Alcune tra le migliori pasticcerie di Roma si sono sfidate nella settimana dal 26 al 30 marzo 2018 e, nella puntata di venerdì 30 marzo, Le Levain è stato eletto vincitore della tappa romana. La pasticceria di Trastevere potrà così partecipare alla sfida finale e concorrere al titolo di ‘Migliore Pasticceria d’Italia’.
“Da qualche tempo cercavo un’esperienza che potesse dare maggior rilievo alla mia figura di professionista e al mio locale. E così quando sono stato contattato dalla Endemol Shine per questo nuovo programma ho colto l’opportunità, arrivata al momento giusto” dichiara Giuseppe Solfrizzi, titolare di Le Levain.

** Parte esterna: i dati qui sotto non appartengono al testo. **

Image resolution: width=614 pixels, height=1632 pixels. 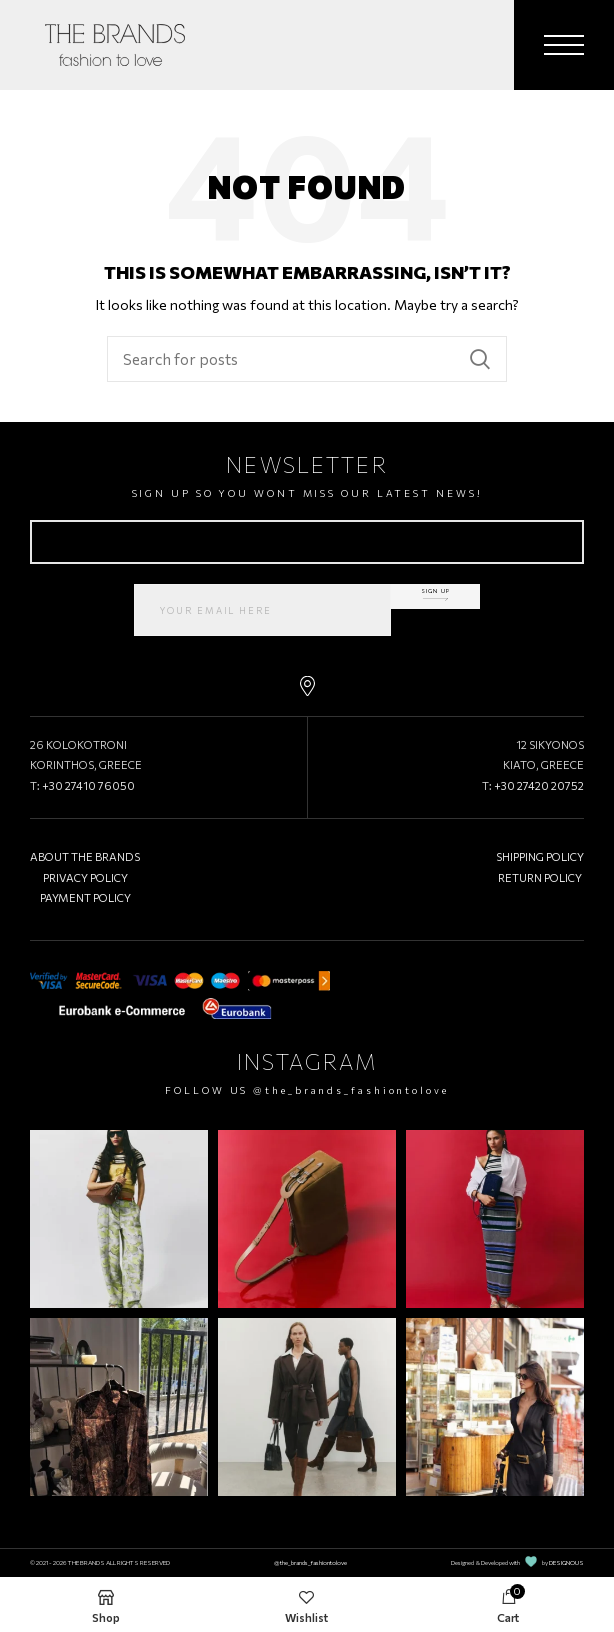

Tre le fasi principali del programma. In primis i pasticcieri devono superare “La prima impressione”: Torreblanca e Bourdeaux hanno visitato la pasticceria Le Levain e hanno valutato l’aspetto e i suoi prodotti più rappresentativi, tra cui la Quiche con Baccalà e il Ginger Rocher, una base croccante con cremoso allo zenzero, nocciola e mousse alla vaniglia e zenzero.

Nella prova successiva “La specialità”, è stato giudicato il miglior prodotto del locale. Il pasticcere Solfrizzi ha realizzato un dolce simbolo di Le Levain: Django, un cuore di due mousse al cioccolato Valrhona, fondente e al latte, su una gelée di lamponi. Un’irresistibile tentazione.

Infine, “Il dolce della sfida”: in due ore e mezzo i concorrenti hanno dovuto preparare un dolce con il tè matcha, l’elemento misterioso scelto dai giudici. Giuseppe Solfrizzi ha dato prova della sua maestria e creatività, realizzando il Bamboo – un biscuit con cremoso al tè matcha -, un dolce creato ad hoc per la sfida.

La bravura e la capacità del pasticcere Solfrizzi, dimostrata nel corso di tutto il programma, hanno favorevolmente convinto la giuria di Best Bakery tanto da conferire a Le Levain la vittoria nella città di Roma.

IL PERCORSO PROFESSIONALE DI GIUSEPPE SOLFRIZZI
Il pasticcere di origine pugliese, dopo il corso di cucina professionale presso il Gambero Rosso e una lunga esperienza da Alain Ducasse, lavora in Spagna in alcune delle migliori pasticcerie di Barcellona e poi in Belgio. Al ritorno in Italia entro a far parte dello staff dell’Antica Corte Pallavicina e successivamente in quello dell’Albereta post Gualtiero Marchesi. Nel corso dell’iter lavorativo, Solfrizzi consolida la sua formazione e rafforza la sua passione per la pasticceria francese e per i lievitati. Nel dicembre 2014 apre a Roma, nel quartiere Trastevere Le Levain, (tradotto in italiano “Lievito Madre”) una boulangerie – pâtisserie nata con l’obiettivo di riuscire a trasmettere emozioni a ogni assaggio. Da Le Levain ogni prodotto è creato con estrema cura e passione. Le eccellenti materie prime vengono valorizzate da un attento lavoro artigianale.

“Indubbiamente nel mio lavoro come nel programma Best Bakery sono me stesso, ce la metto tutta con grande umiltà e professionalità e questo credo si evinca chiaramente durante le sfide. Determinante anche la componente di lavoro di squadra, un’arma vincente per la competizione” specifica il vincitore romano. Giuseppe Solfrizzi si prepara ora alla sfida finale: “Vorrei vincere il titolo di Best Bakery tanto per cominciare, poi ho intenzione di espandere il mondo Le Levain sia a Roma sia fuori, so che è un progetto ambizioso ma non cosi impossibile da realizzare. Intanto mi muovo al mio passo senza forzare mai le cose. Speriamo a breve di stupire con qualcos’altro”.